自然界では数千本に1本の割合で、雄花が花粉を作らない突然変異のスギがある。日本では1992年に富山県で初めて見つかり、これまでに約20本が確認された。
林野庁によると、国内の森林の4割を占める人工林のうち、スギ林は4割を超える。多くは、戦後の高度成長期に木材需要の急増に応じて植林された。半世紀が過ぎて木が成熟し、いま大量の花粉を放つようになっている。
無花粉スギを増やして、植え替えを進めれば、花粉が飛ばないスギ林に変えられるかもしれない――。こんな期待から、森林総合研究所(茨城県)や一部の県などが無花粉スギを探している。

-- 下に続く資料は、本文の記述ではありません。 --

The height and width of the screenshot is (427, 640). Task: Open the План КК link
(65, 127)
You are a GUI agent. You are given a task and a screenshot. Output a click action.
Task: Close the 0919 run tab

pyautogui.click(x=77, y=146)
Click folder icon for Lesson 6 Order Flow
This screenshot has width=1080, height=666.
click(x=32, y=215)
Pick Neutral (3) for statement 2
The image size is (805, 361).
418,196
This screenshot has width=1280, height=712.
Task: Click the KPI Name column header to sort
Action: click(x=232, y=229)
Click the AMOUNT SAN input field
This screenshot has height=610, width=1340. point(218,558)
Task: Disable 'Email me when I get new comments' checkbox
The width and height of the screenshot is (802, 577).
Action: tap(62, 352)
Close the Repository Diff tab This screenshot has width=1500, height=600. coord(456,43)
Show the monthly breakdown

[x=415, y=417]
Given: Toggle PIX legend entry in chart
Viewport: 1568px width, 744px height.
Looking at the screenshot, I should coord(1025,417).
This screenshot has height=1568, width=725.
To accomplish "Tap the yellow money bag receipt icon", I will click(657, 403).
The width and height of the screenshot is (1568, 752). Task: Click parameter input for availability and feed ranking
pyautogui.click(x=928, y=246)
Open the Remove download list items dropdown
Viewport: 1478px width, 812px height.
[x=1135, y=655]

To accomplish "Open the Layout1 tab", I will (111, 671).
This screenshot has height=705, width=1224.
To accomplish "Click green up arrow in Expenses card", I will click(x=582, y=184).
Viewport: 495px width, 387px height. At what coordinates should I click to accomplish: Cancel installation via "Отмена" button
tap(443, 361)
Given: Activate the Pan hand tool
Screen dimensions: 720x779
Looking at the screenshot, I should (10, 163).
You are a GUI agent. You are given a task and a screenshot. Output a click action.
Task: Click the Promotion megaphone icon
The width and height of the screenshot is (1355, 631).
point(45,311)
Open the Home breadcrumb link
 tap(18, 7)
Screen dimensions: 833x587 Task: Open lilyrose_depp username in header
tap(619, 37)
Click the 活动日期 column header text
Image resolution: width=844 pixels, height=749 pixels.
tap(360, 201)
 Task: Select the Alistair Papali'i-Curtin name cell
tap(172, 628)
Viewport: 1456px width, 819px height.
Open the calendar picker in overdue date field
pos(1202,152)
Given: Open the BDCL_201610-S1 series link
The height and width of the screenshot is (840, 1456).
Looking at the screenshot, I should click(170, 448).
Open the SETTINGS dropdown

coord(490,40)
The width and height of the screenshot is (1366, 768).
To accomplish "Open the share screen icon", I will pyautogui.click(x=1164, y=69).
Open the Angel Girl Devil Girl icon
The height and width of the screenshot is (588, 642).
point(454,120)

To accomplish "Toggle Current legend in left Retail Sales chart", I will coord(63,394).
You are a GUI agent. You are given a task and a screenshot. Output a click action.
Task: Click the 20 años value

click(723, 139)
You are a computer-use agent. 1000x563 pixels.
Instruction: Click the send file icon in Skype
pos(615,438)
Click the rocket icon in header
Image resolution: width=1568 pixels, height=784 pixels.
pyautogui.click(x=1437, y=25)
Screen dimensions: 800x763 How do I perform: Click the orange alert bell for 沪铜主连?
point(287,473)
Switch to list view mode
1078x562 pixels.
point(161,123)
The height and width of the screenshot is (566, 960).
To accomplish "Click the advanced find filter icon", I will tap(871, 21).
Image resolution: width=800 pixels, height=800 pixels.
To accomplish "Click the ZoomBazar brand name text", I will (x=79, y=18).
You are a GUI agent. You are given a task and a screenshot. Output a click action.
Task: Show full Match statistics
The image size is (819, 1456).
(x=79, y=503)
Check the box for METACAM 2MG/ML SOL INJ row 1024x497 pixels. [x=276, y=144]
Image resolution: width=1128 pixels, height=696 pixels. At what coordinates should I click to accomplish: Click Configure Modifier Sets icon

ただ、無花粉スギはもともと成長が遅く木材としての質がよくない。苗木にするには、優れた木材になる「精英樹」と交配させて品種改良する必要がある。スギは雌雄同体で、1本の木に雌花と雄花が「同居」している。無花粉スギの雌花に別の木の花粉を受粉させて苗木を育てる。
だが、ふつうに交配させただけでは、半分以上が花粉を作るスギになってしまう。しかも、それが分かるのは、2~3年ほど育てて、花粉の有無が判別できるようになってから。木材としての品質を見極めるには、10年以上かかってしまう。